### WHAT THE TASK REQUIRES
Could you copy, word for word, only the lines from the one containing "The width and height of the screenshot is (249, 267)." through the last line of the records below, both included?

---------- SUPPLIED MATERIAL ----------

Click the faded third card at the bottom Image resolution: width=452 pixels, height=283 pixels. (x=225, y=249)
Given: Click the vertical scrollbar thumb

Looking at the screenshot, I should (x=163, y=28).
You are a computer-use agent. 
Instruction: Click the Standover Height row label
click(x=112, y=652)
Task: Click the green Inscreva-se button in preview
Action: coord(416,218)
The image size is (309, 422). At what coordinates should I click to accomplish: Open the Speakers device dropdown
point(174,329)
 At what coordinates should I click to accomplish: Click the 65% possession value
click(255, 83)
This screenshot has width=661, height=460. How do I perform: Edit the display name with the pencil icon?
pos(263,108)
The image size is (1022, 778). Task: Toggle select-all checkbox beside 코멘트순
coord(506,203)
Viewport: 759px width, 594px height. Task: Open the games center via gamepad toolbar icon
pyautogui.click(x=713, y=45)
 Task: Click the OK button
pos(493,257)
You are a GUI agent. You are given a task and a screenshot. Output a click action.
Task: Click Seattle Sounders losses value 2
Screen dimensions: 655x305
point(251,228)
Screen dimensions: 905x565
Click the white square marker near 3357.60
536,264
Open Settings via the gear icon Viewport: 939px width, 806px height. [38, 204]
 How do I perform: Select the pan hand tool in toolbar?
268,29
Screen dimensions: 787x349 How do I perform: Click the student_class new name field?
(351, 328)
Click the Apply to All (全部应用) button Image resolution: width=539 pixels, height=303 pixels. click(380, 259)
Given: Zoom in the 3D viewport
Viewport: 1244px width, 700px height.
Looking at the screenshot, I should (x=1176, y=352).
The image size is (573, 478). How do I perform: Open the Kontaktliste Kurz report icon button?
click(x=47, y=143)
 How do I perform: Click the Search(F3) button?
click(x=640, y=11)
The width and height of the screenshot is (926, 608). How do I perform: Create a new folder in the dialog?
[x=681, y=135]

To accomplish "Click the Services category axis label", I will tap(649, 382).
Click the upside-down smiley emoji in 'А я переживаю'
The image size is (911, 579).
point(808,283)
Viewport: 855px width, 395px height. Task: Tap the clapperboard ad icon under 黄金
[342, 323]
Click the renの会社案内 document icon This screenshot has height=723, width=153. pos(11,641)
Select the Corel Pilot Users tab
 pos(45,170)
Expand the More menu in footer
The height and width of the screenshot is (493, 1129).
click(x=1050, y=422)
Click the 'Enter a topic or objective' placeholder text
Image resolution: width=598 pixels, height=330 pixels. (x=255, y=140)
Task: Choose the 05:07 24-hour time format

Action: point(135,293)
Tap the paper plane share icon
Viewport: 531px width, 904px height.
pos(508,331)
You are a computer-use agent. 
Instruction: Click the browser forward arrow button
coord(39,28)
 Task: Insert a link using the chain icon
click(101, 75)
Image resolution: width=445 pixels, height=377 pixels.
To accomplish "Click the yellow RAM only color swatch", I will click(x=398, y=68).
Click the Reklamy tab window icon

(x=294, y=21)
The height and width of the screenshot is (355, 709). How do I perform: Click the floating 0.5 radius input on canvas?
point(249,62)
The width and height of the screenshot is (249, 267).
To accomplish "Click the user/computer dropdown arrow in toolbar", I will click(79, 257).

----------

### EXERCISE OUTPUT
The width and height of the screenshot is (249, 267).
To accomplish "Click the user/computer dropdown arrow in toolbar", I will click(79, 257).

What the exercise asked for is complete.